На ночь все фургоны расставлялись кругом, и внутри этого кольца у костра стояли лошади, то меланхолично жующие, то встревоженно прядающие ушами. Некоторые караванщики, как и их хозяин, предпочитали спать рядом с лошадьми, но большинство расходились по домам на колесах. Дневная работа была тяжелой: караван двигался по остаткам старых дорог, и редко больше получаса проходило без остановки – нужно было то убирать с дороги упавшее дерево или гору мусора, то освобождать из глубокой выбоины очередное колесо, то обходить участки, слишком плотно захваченные лесом. Кроме этого, каждый день дежурные двигались на некотором расстоянии от каравана, следя за тем, чтобы ни зверь, ни нечисть, ни человек не застали его врасплох.
Постоянное движение было их жизнью – в дороге они торговали, менялись, продавали информацию и слухи, охотились и брали попутчиков, но, проведя время с караванщиками, Артем окончательно уверился в том, что главной целью пути для них был сам путь.

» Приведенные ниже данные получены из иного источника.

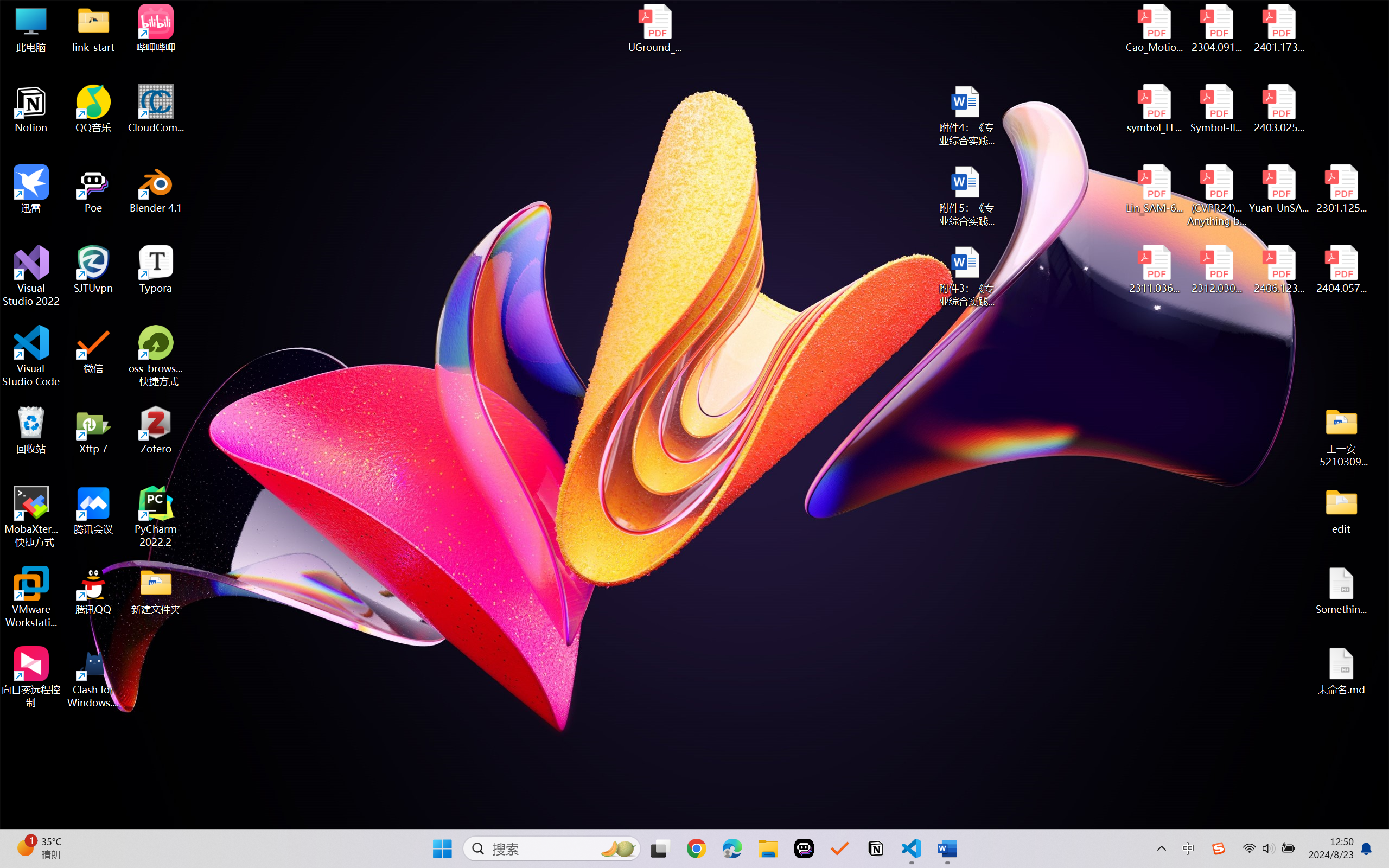
symbol_LLM.pdf (1154, 109)
Microsoft Edge (731, 848)
CloudCompare (156, 109)
Xftp 7 (93, 430)
2301.12597v3.pdf (1340, 189)
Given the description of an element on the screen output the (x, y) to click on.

Костер уже развели, и пламя бросало теплые отсветы на стенки повозок, расставленных вокруг. Искры и горящие сухие листья летели вверх, к звездам, в черный колодец бездонного неба. Пахло дымом и едой – одна из темноволосых смуглых дочерей Мамы Литы, которых Артем так и не научился различать, помешивала варево в общем котле, присев на корточки у костра. Запахло грибами и сухими травами, и рот Артема наполнился слюной.
Мама Лита сидела неподалеку от костра, в его неровном свете перекладывая единственной рукой засаленные карты и что-то бормоча. Несколько женщин с детьми несли к костру миски и ложки, оживленно переговариваясь по дороге. Двое ровесников Артема обходили периметр лагеря, окуривая его шалфеем, – здесь верили, что такая мера держит нечисть на почтительном расстоянии, и повторяли ритуал каждый вечер. Молодой кудрявый мужчина настраивал потрепанную кочевой жизнью гитару. Струны тихонько тренькали, и Артем подошел поближе, с жадностью вслушиваясь в зарождающуюся музыку и не переставая искать взглядом Каю.